**DATA SUPPLIED:**

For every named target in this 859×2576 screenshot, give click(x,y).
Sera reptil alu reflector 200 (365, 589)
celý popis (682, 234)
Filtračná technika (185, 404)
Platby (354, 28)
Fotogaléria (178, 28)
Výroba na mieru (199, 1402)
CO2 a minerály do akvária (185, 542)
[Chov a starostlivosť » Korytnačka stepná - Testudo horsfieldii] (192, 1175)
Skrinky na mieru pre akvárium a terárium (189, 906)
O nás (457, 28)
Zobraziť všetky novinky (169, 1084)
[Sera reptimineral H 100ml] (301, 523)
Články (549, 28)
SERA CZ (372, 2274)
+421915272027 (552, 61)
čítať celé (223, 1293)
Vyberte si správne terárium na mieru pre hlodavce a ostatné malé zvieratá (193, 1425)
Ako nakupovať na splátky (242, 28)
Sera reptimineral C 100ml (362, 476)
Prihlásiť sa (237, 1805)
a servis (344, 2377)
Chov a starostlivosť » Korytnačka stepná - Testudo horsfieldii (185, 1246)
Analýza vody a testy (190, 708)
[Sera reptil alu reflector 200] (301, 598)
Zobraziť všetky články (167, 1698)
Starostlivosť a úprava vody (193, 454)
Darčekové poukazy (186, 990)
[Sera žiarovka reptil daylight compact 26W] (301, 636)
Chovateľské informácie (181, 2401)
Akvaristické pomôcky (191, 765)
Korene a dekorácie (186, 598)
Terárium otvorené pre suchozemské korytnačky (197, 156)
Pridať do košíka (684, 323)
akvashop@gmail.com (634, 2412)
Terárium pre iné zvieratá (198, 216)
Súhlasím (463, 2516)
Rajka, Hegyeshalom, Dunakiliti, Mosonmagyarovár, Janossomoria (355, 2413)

**WHAT TO WORK ON:** The complete data is to be transcribed verbatim.

**SOLUTION FOR THIS EXERCISE:**
For every named target in this 859×2576 screenshot, give click(x,y).
Sera reptil alu reflector 200 (365, 589)
celý popis (682, 234)
Filtračná technika (185, 404)
Platby (354, 28)
Fotogaléria (178, 28)
Výroba na mieru (199, 1402)
CO2 a minerály do akvária (185, 542)
[Chov a starostlivosť » Korytnačka stepná - Testudo horsfieldii] (192, 1175)
Skrinky na mieru pre akvárium a terárium (189, 906)
O nás (457, 28)
Zobraziť všetky novinky (169, 1084)
[Sera reptimineral H 100ml] (301, 523)
Články (549, 28)
SERA CZ (372, 2274)
+421915272027 (552, 61)
čítať celé (223, 1293)
Vyberte si správne terárium na mieru pre hlodavce a ostatné malé zvieratá (193, 1425)
Ako nakupovať na splátky (242, 28)
Sera reptimineral C 100ml (362, 476)
Prihlásiť sa (237, 1805)
a servis (344, 2377)
Chov a starostlivosť » Korytnačka stepná - Testudo horsfieldii (185, 1246)
Analýza vody a testy (190, 708)
[Sera reptil alu reflector 200] (301, 598)
Zobraziť všetky články (167, 1698)
Starostlivosť a úprava vody (193, 454)
Darčekové poukazy (186, 990)
[Sera žiarovka reptil daylight compact 26W] (301, 636)
Chovateľské informácie (181, 2401)
Akvaristické pomôcky (191, 765)
Korene a dekorácie (186, 598)
Terárium otvorené pre suchozemské korytnačky (197, 156)
Pridať do košíka (684, 323)
akvashop@gmail.com (634, 2412)
Terárium pre iné zvieratá (198, 216)
Súhlasím (463, 2516)
Rajka, Hegyeshalom, Dunakiliti, Mosonmagyarovár, Janossomoria (355, 2413)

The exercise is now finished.